== Short exercise ==
Reproduce the entries starting with the line containing "Open the Telegram channel icon" and going on through the line containing "tap(1154, 43)", both lines included. Omit the pictures.

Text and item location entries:
━━━━━━━━━━━━━━━━━━━━━━━━━━━━━━
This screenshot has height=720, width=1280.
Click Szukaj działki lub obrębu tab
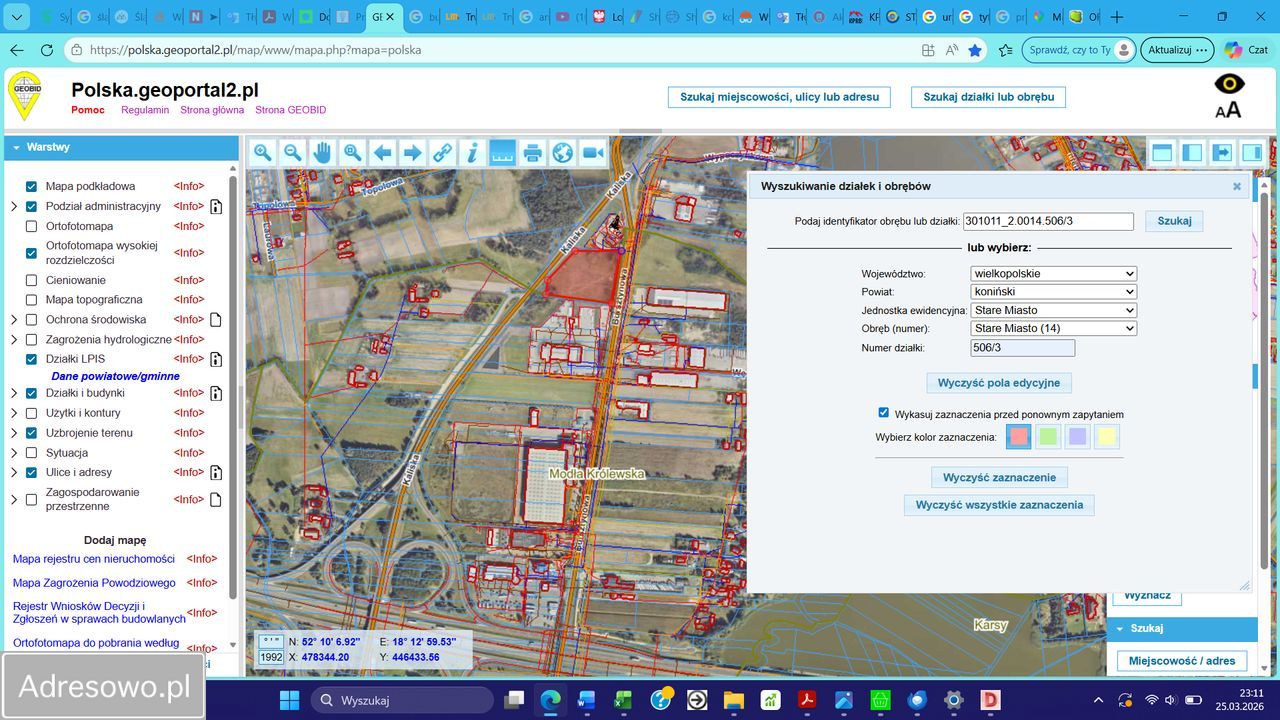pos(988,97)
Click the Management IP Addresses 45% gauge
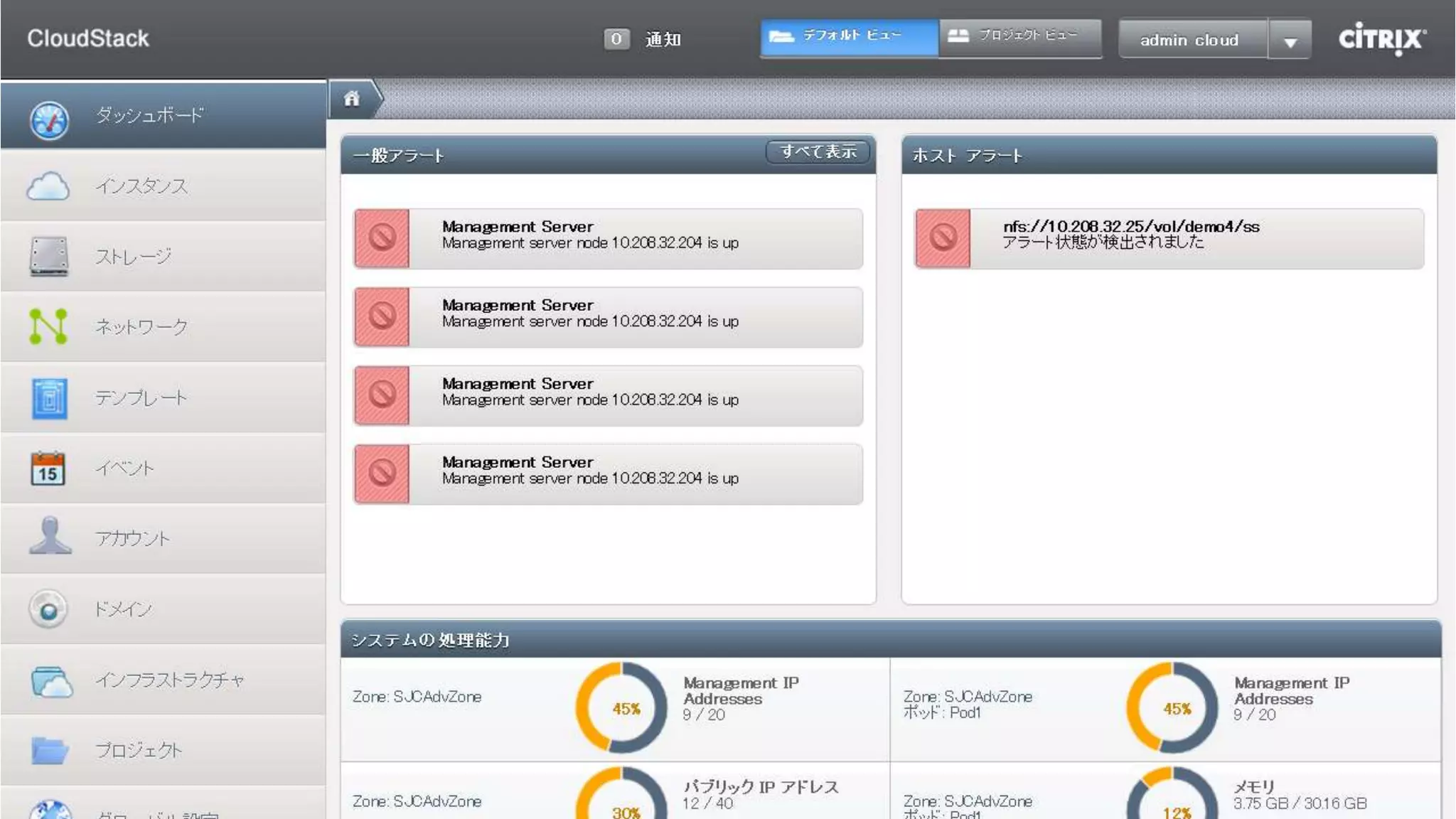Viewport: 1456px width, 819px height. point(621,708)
━━━━━━━━━━━━━━━━━━━━━━━━━━━━━━
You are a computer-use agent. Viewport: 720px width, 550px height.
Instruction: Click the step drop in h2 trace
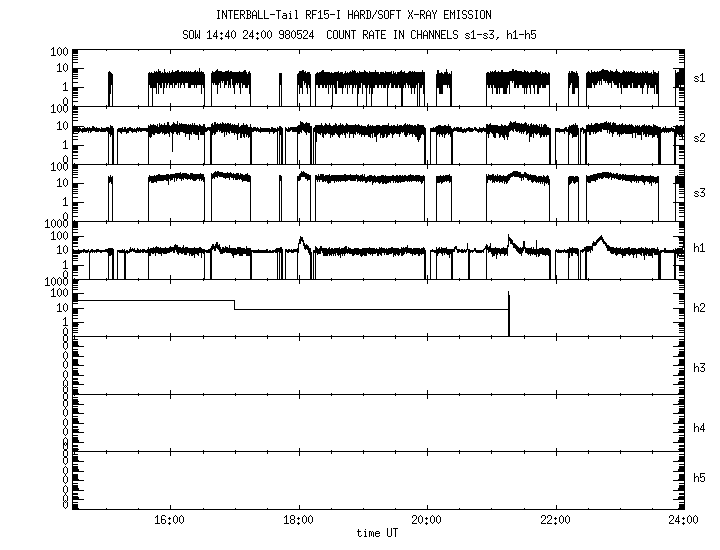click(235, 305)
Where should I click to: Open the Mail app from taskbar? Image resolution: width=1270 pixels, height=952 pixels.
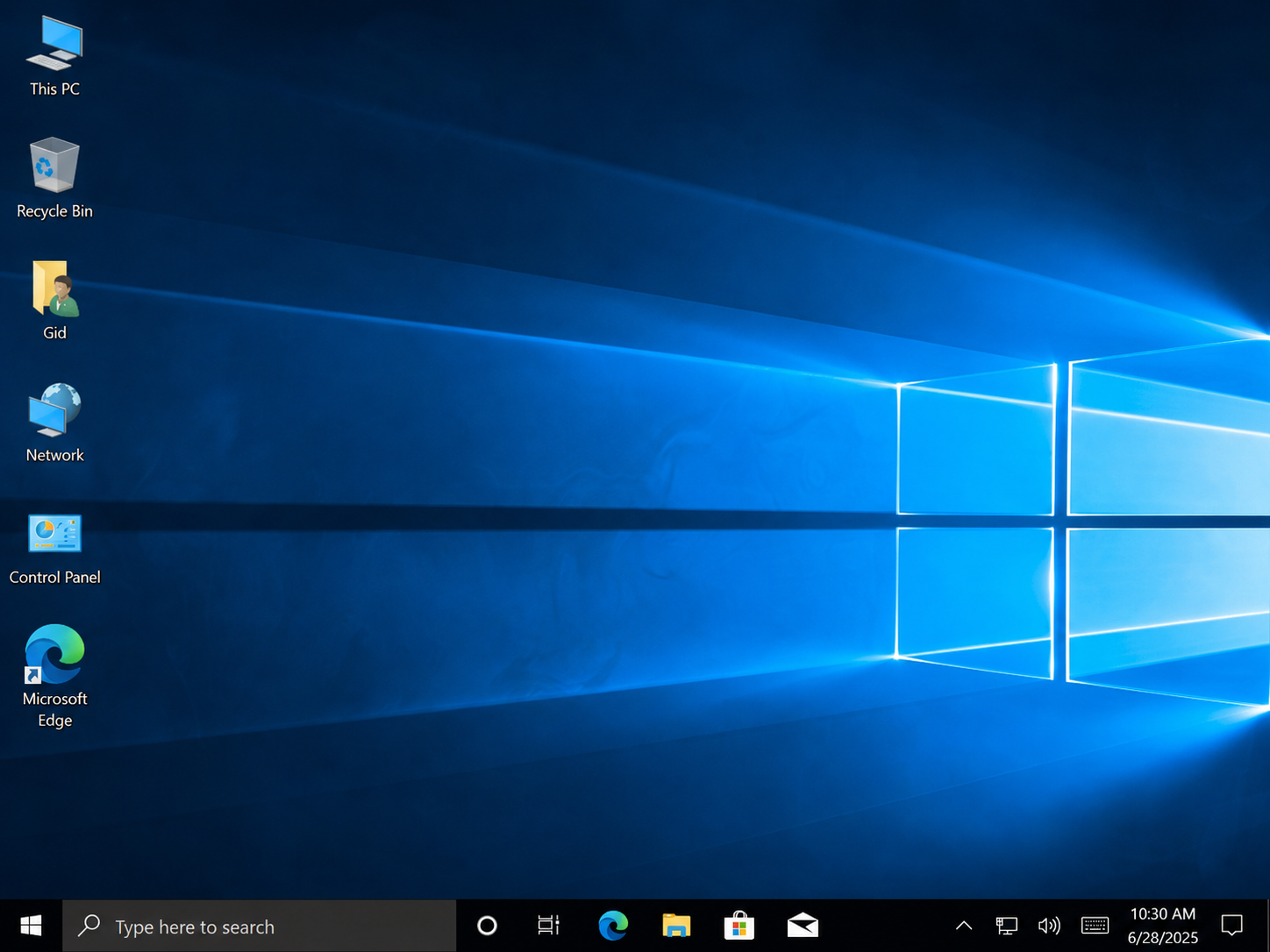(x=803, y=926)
━━━━━━━━━━━━━━━━━━━━━━━━━━━━━━
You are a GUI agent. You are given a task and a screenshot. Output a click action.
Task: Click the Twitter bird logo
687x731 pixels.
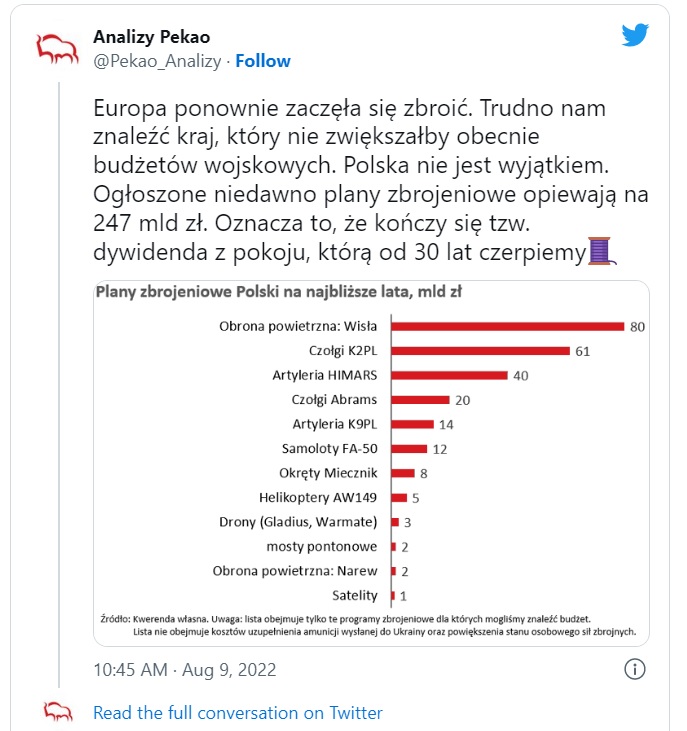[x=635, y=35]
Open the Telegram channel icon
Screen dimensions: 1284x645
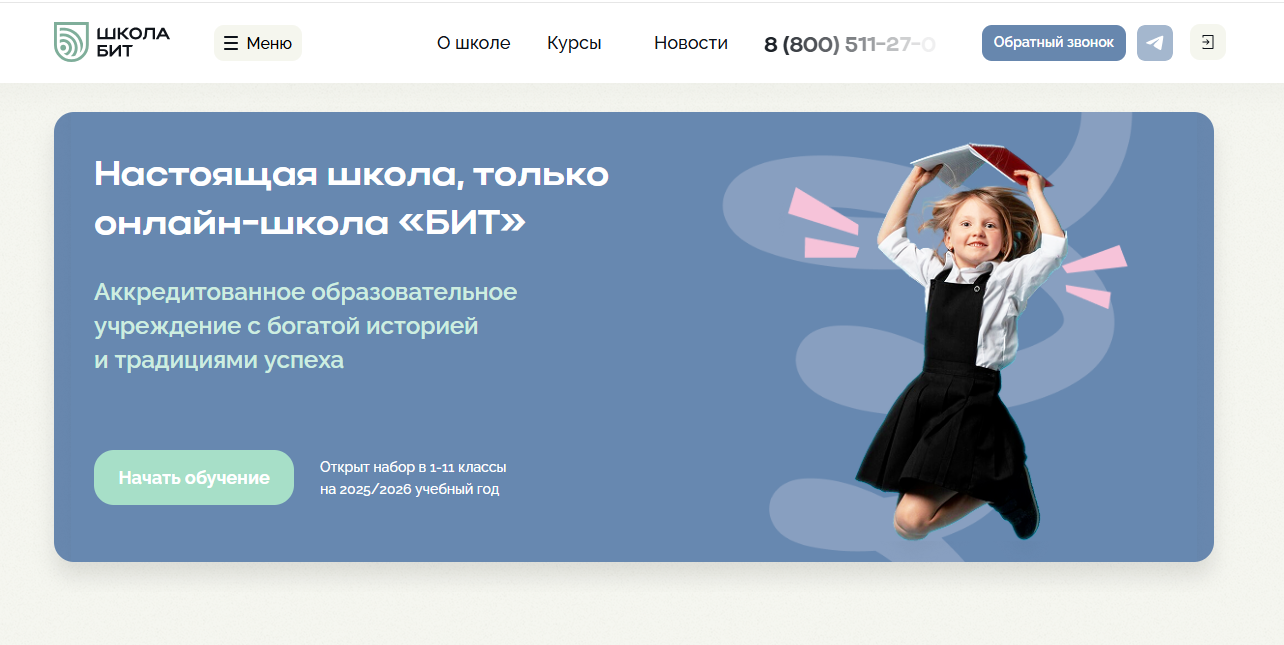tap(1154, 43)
━━━━━━━━━━━━━━━━━━━━━━━━━━━━━━
== Result ==
Open the Telegram channel icon
Screen dimensions: 1284x645
tap(1154, 43)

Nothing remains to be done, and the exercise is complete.